Não sei na novela que viram, mas na novela que estou lendo, o Marco Aurélio é o herói. Não estou achando ele o vilão. A Paolla (Oliveira) vai discordar, mas o Brasil vai me entender (risos). Nós, atores, não somos juízes dos personagens. Somos advogados. No momento, sou o advogado do diabo e estou defendendo o Marco Aurélio em todas as instâncias. Vejo o Marco Aurélio como um cara sem filtro social, ele é fora da civilização. Não sabe sentar-se numa mesa e conversar de forma civilizada. Mas tem seus arrependimentos, amores. As pessoas vão ver isso ao longo da novela.
Quais memórias você tem da primeira versão de ‘Vale Tudo’?

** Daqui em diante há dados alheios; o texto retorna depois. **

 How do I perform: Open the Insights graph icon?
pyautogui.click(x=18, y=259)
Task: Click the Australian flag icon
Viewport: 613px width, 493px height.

Eu assisti a “Vale Tudo” quando tinha 18 anos. Então, não lembro de nada. Tenho alguns flashes de momentos históricos, como a banana para o Brasil e a morte da Odete. Assisti apenas à primeira semana da novela. Queria entender o que todo mundo falava tanto. Será que é tudo isso mesmo? É mesmo! É um negócio assustador de bom. Tem atores maravilhosos, elenco encaixado, texto espetacular. Então, parei de assistir.
Por quê?
Achei que não compensava. Vamos fazer uma novela nova. Eu cheguei a ligar pro Reginaldo Faria (que viveu o Marco Aurélio na versão original). O papo foi ótimo, pedi a benção. Gentilmente ele me recebeu. Conversamos sobre como foram as inspirações e os caminhos dele. Nunca pensei em imitar, né? Meu olhar para o Marco Aurélio será diferente porque sou diferente do Reginaldo. Pensamos de forma diferente, somos pessoas diferentes.
Antes mesmo da estreia, o remake enfrentou uma série de críticas. É um projeto que gera certo receio da repercussão do público?
Não digo receio. Mas sempre tive a ideia de que as pessoas iriam comparar com a antiga. Alguns não iriam curtir muito mesmo, mas acredito que todos podem amar. Tem gente que ama porque gosta mesmo. Mas tem quem ame odiar (risos). É uma novela com muita coisa para discutir. Política, ética, moral.